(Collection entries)
——
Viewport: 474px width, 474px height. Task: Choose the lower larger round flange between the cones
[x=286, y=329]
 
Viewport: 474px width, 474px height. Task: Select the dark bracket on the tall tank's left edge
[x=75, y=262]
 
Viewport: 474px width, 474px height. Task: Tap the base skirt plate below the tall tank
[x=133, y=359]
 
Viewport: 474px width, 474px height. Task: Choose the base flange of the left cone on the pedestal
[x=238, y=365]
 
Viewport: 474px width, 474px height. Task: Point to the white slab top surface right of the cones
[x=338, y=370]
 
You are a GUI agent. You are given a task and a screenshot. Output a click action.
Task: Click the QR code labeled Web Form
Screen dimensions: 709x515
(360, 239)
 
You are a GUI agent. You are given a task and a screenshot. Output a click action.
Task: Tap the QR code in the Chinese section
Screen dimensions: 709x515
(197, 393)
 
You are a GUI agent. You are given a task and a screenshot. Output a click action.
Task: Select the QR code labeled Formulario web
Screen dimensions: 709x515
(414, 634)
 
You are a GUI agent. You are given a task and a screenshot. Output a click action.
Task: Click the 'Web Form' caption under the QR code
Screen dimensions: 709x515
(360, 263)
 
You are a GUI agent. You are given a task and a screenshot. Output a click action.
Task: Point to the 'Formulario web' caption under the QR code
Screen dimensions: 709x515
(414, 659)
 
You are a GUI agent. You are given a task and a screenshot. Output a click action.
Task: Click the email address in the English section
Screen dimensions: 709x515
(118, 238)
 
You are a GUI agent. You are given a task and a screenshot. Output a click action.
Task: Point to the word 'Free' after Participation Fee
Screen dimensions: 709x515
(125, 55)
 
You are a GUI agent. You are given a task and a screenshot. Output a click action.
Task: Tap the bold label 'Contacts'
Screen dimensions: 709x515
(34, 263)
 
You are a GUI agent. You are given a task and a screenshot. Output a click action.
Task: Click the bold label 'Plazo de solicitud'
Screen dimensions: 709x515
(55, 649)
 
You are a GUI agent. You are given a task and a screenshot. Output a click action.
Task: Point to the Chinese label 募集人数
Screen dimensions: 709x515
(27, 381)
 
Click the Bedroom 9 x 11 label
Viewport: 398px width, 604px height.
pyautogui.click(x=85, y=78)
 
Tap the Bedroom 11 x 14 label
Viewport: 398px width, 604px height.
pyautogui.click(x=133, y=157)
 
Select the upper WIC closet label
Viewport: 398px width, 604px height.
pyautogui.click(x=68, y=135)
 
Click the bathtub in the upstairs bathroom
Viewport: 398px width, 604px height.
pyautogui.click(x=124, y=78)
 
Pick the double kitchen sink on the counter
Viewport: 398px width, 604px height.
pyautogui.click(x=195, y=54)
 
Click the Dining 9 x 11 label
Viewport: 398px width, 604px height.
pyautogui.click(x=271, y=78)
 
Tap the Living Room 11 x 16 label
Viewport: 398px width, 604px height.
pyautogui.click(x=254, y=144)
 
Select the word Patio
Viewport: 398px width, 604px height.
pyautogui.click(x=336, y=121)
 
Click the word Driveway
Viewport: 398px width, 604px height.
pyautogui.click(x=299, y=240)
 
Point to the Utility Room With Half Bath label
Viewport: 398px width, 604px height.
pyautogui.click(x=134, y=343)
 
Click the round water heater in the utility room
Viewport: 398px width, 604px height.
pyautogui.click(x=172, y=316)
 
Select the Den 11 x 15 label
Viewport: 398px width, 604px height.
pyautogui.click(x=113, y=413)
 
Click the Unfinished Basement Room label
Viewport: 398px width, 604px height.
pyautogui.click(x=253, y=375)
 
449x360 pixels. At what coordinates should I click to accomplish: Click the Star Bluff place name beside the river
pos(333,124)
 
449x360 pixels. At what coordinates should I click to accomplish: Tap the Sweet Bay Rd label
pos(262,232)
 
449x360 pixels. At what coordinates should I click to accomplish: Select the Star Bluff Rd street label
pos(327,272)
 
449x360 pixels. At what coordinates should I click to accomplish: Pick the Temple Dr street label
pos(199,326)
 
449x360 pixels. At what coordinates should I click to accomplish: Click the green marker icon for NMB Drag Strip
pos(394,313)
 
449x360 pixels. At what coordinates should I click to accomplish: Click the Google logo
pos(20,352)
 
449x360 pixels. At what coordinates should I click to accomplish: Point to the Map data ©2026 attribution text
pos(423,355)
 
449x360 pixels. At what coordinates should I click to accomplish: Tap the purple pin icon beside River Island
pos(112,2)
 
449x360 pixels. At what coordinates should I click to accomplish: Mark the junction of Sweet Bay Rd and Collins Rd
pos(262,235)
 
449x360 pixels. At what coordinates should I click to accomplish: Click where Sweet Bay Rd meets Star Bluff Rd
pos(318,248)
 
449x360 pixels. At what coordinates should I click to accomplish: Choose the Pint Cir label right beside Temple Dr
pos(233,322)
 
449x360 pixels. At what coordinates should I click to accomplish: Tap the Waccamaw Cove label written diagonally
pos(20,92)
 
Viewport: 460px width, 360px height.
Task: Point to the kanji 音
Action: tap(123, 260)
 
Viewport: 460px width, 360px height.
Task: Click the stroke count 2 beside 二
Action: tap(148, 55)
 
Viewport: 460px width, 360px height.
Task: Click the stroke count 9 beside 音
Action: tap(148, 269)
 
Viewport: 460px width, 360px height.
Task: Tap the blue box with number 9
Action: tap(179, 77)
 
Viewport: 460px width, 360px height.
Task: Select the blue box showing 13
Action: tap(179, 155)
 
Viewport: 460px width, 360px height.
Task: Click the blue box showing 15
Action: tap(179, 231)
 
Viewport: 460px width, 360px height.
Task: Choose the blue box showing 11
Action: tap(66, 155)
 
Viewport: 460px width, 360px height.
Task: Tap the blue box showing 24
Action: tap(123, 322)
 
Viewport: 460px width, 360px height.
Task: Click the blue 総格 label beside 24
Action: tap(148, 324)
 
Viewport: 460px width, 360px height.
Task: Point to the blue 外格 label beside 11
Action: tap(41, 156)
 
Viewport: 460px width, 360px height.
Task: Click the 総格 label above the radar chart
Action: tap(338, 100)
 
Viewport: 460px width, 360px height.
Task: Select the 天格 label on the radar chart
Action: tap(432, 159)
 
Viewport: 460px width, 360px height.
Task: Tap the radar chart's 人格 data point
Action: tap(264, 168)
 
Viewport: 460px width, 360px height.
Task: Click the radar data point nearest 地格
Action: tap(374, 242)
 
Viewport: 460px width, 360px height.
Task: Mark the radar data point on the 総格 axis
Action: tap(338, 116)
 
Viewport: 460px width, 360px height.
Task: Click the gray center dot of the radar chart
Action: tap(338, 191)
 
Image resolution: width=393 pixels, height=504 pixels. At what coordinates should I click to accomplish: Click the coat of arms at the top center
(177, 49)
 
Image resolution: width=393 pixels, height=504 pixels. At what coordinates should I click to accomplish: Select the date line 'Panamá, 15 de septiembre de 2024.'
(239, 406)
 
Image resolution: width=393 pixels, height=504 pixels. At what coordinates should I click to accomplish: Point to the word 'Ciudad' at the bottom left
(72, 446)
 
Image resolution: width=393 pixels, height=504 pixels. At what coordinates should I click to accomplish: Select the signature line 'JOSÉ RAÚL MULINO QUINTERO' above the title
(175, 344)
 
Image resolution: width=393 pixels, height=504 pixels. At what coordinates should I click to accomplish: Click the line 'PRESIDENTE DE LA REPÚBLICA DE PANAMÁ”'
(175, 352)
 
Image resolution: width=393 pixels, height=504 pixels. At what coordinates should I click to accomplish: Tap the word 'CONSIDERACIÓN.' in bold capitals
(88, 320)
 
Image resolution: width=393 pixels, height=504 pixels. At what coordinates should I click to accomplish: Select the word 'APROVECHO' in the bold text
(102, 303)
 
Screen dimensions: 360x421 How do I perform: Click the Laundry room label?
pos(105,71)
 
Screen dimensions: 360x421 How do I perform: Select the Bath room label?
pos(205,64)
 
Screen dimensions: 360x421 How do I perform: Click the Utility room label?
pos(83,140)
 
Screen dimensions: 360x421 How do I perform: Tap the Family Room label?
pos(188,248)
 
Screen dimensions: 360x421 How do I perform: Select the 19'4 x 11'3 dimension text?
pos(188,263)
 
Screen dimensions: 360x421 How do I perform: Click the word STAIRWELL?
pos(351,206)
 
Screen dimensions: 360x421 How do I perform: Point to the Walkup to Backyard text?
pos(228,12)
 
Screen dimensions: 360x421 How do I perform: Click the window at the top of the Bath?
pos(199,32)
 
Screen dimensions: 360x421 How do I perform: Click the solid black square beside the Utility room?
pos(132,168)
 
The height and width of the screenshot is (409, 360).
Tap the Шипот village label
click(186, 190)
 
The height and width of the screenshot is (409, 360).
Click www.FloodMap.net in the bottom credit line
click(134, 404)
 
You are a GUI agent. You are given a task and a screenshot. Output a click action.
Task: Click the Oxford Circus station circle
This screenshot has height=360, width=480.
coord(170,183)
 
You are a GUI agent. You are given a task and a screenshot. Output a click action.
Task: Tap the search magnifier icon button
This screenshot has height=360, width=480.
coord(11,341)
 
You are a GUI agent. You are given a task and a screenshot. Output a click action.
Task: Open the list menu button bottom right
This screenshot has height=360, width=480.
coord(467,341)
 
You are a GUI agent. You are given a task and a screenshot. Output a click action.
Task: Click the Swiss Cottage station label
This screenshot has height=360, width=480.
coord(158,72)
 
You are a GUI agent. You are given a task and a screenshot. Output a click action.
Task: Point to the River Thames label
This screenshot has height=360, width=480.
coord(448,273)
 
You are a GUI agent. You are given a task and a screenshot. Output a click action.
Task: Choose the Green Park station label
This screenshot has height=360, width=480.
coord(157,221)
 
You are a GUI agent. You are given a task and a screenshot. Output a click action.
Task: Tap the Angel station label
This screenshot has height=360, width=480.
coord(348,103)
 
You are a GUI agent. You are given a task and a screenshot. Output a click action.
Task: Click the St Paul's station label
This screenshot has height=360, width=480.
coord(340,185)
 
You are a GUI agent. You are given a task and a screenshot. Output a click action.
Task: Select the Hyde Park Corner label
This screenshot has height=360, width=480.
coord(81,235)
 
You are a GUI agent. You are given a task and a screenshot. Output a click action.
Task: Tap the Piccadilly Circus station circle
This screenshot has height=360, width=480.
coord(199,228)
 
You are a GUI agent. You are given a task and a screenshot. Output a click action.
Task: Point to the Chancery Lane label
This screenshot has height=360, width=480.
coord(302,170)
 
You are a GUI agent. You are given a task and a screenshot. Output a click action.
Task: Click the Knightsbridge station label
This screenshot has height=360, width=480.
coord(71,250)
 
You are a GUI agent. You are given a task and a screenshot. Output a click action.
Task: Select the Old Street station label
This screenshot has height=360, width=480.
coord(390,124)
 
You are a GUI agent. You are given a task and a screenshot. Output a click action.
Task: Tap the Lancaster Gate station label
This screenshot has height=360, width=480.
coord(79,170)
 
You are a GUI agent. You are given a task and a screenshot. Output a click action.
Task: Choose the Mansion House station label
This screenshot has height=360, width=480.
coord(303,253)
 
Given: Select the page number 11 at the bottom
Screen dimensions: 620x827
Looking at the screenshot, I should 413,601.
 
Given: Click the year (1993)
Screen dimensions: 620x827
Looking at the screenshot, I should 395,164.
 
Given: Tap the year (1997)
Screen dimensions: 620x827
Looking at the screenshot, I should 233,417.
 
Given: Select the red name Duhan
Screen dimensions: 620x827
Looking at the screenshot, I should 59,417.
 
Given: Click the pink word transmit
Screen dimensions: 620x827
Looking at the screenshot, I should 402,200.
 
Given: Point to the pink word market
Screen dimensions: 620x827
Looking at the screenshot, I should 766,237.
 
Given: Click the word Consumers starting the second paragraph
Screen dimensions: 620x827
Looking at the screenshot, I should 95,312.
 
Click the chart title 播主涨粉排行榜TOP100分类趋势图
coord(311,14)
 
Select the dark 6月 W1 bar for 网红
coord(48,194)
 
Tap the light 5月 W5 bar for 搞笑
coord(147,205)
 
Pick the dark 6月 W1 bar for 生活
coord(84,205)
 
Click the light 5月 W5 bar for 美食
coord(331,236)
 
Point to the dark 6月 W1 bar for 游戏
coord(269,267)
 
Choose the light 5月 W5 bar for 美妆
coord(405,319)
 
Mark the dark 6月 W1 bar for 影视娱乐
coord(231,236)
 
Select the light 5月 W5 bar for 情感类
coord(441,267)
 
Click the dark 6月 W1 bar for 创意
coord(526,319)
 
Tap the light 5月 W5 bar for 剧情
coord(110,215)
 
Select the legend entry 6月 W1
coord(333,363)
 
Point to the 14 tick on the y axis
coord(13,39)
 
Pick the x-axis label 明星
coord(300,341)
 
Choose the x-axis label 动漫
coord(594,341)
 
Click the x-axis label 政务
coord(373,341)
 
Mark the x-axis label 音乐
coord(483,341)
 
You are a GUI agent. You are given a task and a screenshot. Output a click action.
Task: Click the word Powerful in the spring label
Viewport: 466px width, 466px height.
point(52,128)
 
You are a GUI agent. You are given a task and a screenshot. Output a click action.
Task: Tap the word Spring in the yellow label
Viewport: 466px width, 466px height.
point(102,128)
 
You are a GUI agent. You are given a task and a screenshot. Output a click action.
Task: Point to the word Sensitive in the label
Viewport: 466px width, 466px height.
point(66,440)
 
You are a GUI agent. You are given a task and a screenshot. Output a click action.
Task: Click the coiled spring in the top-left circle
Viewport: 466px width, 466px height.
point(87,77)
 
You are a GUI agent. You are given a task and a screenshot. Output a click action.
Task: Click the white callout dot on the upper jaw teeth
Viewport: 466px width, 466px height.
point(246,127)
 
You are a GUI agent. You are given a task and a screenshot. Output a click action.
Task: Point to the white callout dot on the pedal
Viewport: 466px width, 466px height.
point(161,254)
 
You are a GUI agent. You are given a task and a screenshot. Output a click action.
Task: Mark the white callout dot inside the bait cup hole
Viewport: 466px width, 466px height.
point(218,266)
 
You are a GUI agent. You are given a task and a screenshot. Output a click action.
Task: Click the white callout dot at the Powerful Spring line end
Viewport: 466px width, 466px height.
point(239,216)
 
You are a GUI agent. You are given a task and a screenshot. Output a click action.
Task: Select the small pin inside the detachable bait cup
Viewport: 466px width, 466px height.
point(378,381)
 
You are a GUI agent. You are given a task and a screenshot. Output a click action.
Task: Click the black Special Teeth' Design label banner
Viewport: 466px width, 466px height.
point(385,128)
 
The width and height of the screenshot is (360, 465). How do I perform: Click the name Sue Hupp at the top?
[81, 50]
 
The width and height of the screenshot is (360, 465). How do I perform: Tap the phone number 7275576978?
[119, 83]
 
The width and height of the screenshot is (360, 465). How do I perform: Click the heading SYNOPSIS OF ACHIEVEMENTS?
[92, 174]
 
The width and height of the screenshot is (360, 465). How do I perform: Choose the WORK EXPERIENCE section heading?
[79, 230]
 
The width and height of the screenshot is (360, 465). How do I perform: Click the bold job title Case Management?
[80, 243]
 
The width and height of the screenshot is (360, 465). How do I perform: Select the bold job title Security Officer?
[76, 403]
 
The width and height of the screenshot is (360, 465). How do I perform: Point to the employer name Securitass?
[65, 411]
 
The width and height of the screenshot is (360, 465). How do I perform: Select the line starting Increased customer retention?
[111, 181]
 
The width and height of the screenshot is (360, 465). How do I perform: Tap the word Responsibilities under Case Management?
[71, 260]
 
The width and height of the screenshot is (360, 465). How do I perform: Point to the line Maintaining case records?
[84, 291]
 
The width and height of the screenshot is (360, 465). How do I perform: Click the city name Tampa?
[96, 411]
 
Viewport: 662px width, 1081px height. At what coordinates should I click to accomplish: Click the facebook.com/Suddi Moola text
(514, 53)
——
TASK PROMPT:
Gather every line of the records above that contains the string "flange". Case matters.

ANSWER TO THE EXERCISE:
Viewport: 474px width, 474px height. Task: Choose the lower larger round flange between the cones
Viewport: 474px width, 474px height. Task: Choose the base flange of the left cone on the pedestal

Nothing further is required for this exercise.